“We were playing Whack-a-Mole,” explained the teen.
The judge sat back and looked down his nose. “You’ll have to explain, young man. I’m old.” He didn’t look that old. Perhaps forty. But he had old eyes. Not that the teenager noticed. He was too anxious to explain and avoid a fine.
“It’s an arcade game,” he explained. “The moles pop their heads up and you hit them. You get points for hitting them.”
“I see,” said the judge. “I believe I understand the concept.” The judge’s eyes grew distant. He remembered a long time ago.
A very, very long time ago…
“If you see a fairy, son, you grab a plank and swing it for all you’re worth.” His father eyed him doubtfully. “Which ain’t much, I’ll grant you, but…”
“But what’s the fairy done to me, Da?”
“It’s what the fairy will do, given the chance.” They stood in the field behind their home, considering the fairy circle at their feet.
“But, Da, I’ve heard you say the law says innocent ‘til proven guilty, and that’s what’s wrong with the bloody country, that the bloody English don’t follow the law.”
His father sighed in exasperation. “That law’s for humans, son, not for fairies.”
“Ach!” His father made as though to hit him, then subsided. “Do as I say, or you’ll be the sorrier for it!”
That long-ago-boy had promised, and when one day he did see a fairy, he had picked up a plank from the stack by the cottage and raced over to the circle. The fairy was all sparkles and devilment, teasing the rabbits into jumping out of their burrows. The boy paused to laugh, and the fairy turned and laughed with him. The boy could not bring himself to whack the fairy, who had done him no harm but only caused him to laugh, and the fairy had flitted down one of the rabbit burrows and not come back. The boy did not tell his father.
At the end of the month, when the moon was full, the boy woke to find a gloriously beautiful creature hovering over his bed. She smiled at him and her teeth caught the light of the moon. He had never seen teeth so clean and white — and sharp. “You showed compassion to my reckless brother,” she said in the voice he had imagined the stars to use when he had imagined the stars speaking to him. He stared at her speechlessly. “Why did you do so?”
It took him a minute to realize she had asked him a question. “I – I – innocent until proven guilty!” he blurted.
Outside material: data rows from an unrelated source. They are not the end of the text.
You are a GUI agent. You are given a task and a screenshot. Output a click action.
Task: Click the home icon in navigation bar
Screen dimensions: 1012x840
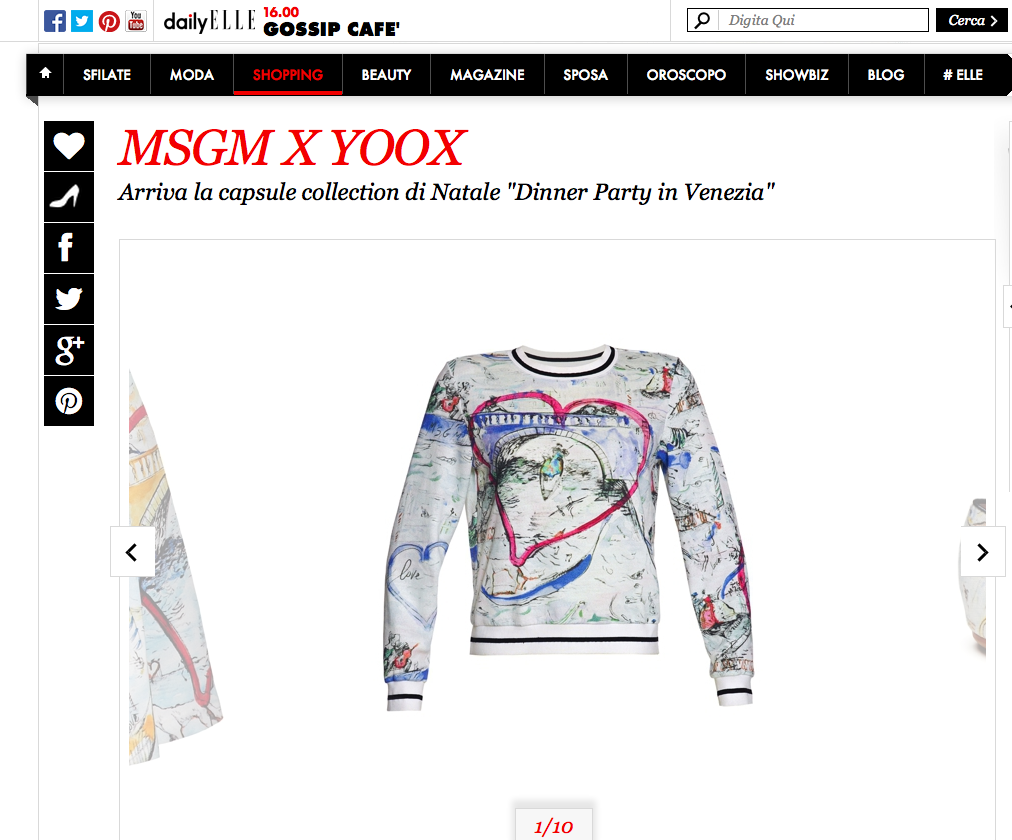click(45, 73)
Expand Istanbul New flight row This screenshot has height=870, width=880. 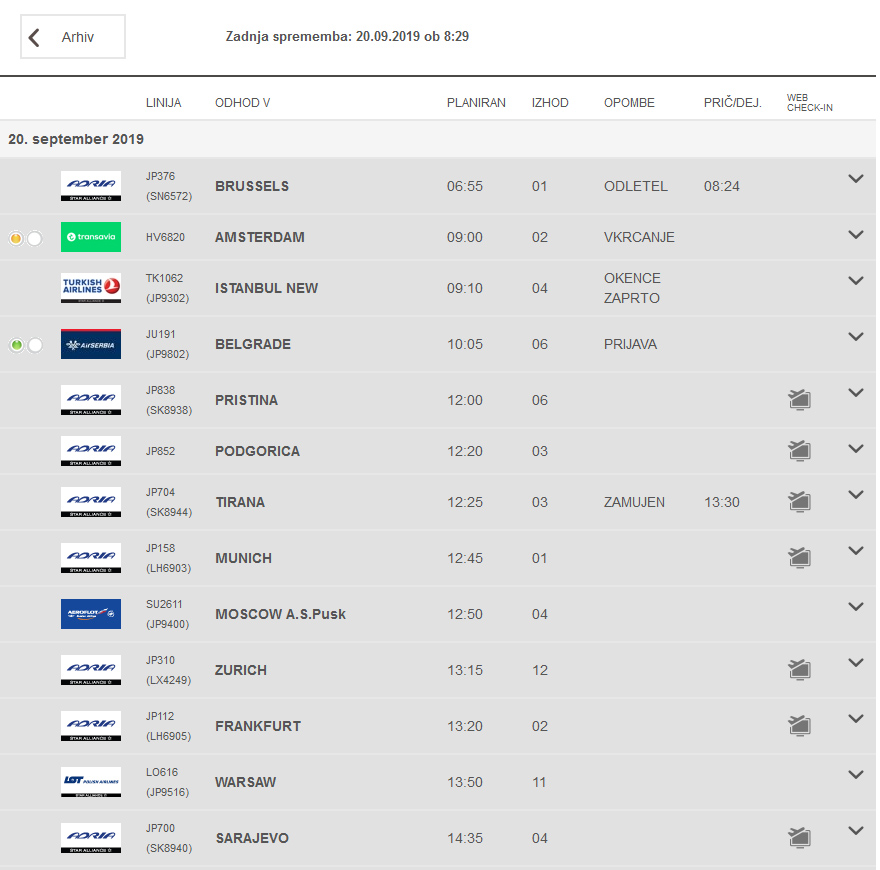[855, 281]
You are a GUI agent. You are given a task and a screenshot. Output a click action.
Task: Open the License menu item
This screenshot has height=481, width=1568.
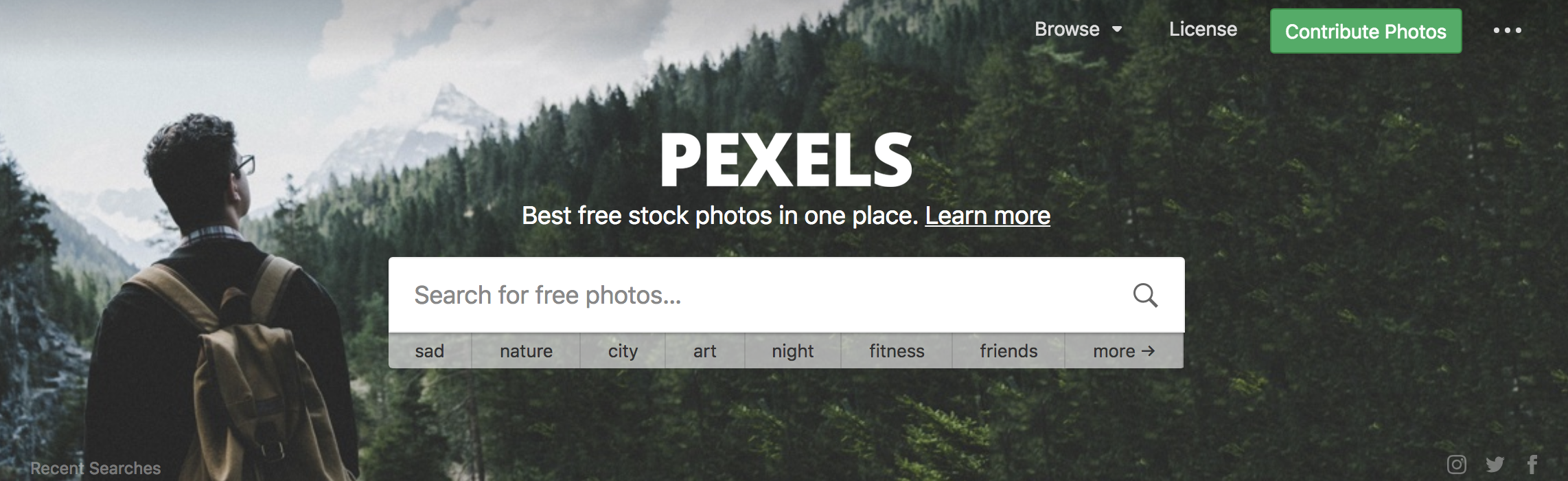pyautogui.click(x=1203, y=30)
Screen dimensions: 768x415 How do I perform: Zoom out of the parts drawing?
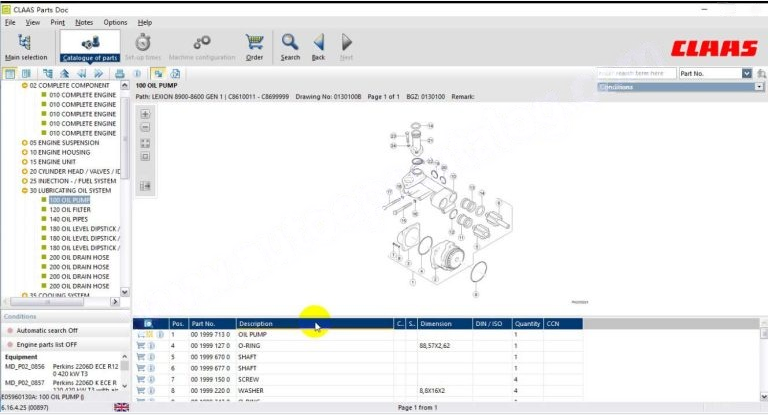tap(145, 128)
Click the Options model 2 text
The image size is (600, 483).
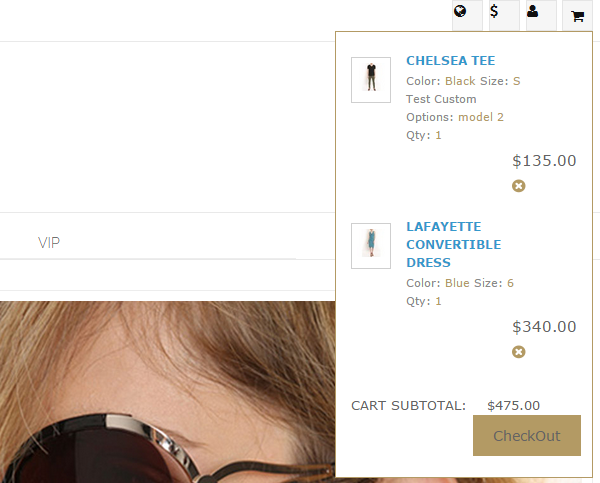455,117
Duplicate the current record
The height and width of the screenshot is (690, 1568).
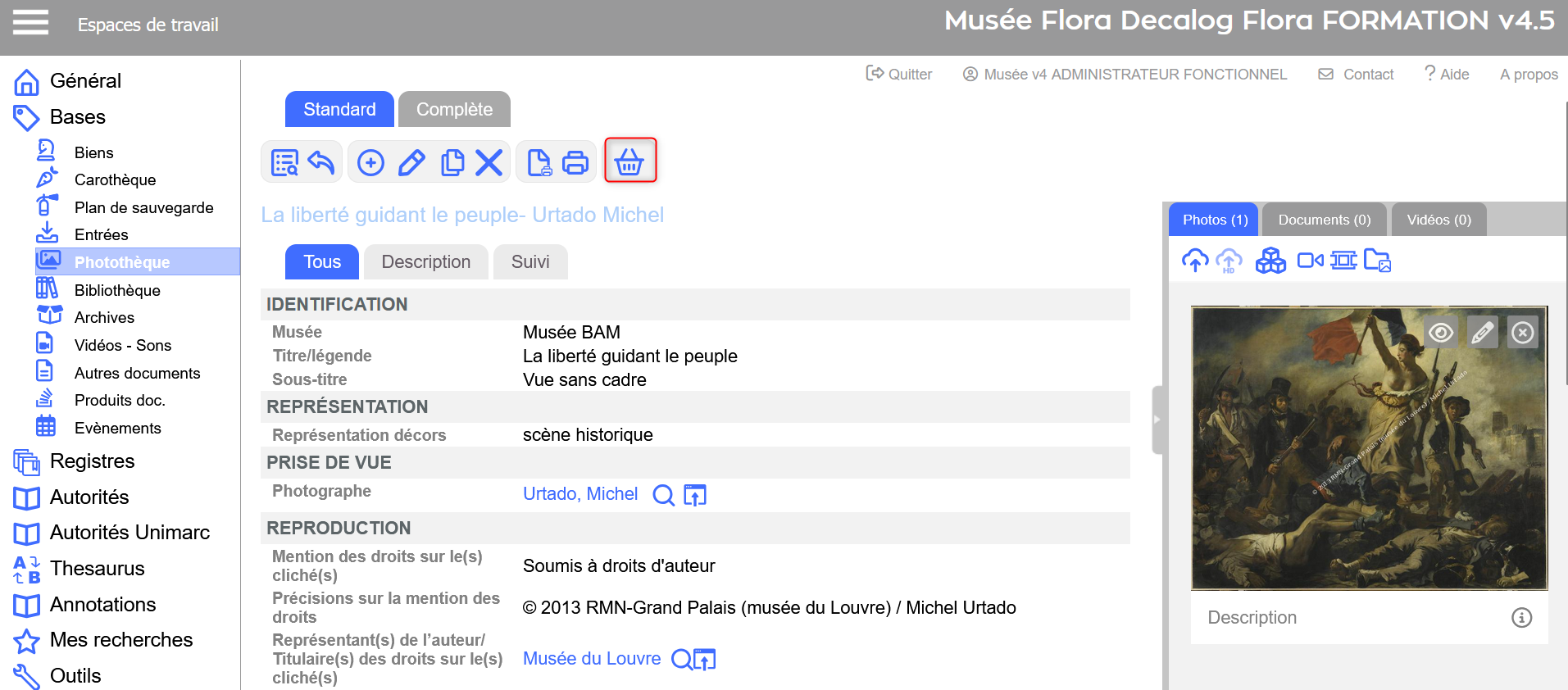click(x=452, y=162)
She laughed, and then he could see her resemblance to her brother. If he had been wary, he would have seen the same deviltry, but he was too enraptured to be wary, and when she held out her hand to him, he took it gladly.
And so he left his life and never saw his Da or Ma or the cottage again.
She took him to the fairy circle, and it opened for her into a world of beauty like the night sky come to life and peopled by creatures unimaginable. She told him he was brilliant and wise and would be a great leader for his people. She told him he had much to learn in addition to the one great principle he had already mastered. She spoke to him of the law and showed him books from cultures long past. He studied diligently because she wanted him to, and he never considered that time was passing. It seemed no more than a night, maybe two, when she told him he was ready.
“Ready for what?” he asked in the voice he did not realize had changed from his boy’s treble.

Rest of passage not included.